## Records supplied
☆ ☆ ☆ ☆ ☆ ☆ ☆

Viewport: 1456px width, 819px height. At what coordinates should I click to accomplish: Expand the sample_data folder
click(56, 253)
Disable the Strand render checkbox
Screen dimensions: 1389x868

☆ ☆ ☆ ☆ ☆ ☆ ☆

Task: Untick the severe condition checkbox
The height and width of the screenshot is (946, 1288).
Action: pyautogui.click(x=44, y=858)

☆ ☆ ☆ ☆ ☆ ☆ ☆

## Aim of the task
Go back to the listing above. Copy word for word the lines from the one with "Disable the Strand render checkbox" through the one with "Screen dimensions: 1389x868", and nothing more.

## Result for this exercise
Disable the Strand render checkbox
Screen dimensions: 1389x868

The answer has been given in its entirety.